**Task set**.
A. In the text on financial markets, what will happen to the existing order as new countries compete more vigorously with the old?
B. Copy the text on financial markets from the words "Second, as new" through "order--whatever it is.", putting "competitive pressure" in place of "competitive threat".
C. Put this sentence from the text on financial markets into Spanish: "Multi-year deviations from purchasing power parity will persist."

**Reading text**.
↓

Nobody knows for sure what the future holds. Even so, the practitioner and observer of global financial markets can be confident that innovation and adaptation of instruments will continue. This and some of the conclusions reached in earlier chapters allow us to venture a few predictions.

First, the structure of individual economies, and of the world economy, is in a state of change. As a result there is a great challenge for creativity in international financial techniques to with the problems of, among others, (1) the changing demographic composition of the industrial countries, (2) the emerging capital markets, (3) developing economies that lack adequate domestic financial markets and banking systems, and (4) the once-socialist economies in transition.

Second, as new countries compete more vigorously with the old, the existing order will break down. This means that any financial institution resting on its laurels will come under great competitive threat, and to survive and thrive must change in response to the new order--whatever it is.

Third, global and regional monetary arrangements such as the European monetary system will continue to be in flux for some years to come. Few believe that unfettered freely-floating exchange rates will eliminate adjustment problems. Multi-year deviations from purchasing power parity will persist. Yet countries seeking the discipline of fixed exchange rate arrangements will have to contend with the strains in money and currency markets that accompany an attempt to fix exchange rates before economic policies are unified.

↑

**Material**.
↓

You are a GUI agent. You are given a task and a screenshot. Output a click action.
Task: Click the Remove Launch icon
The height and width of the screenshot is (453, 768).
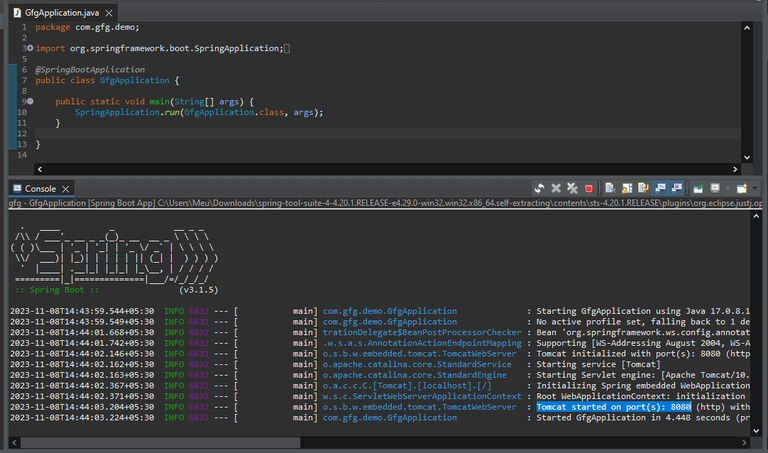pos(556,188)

↑

**The responses**.
A. It will break down.

B.
Second, as new countries compete more vigorously with the old, the existing order will break down. This means that any financial institution resting on its laurels will come under great competitive pressure, and to survive and thrive must change in response to the new order--whatever it is.

C. Las desviaciones plurianuales de la paridad del poder adquisitivo persistirán.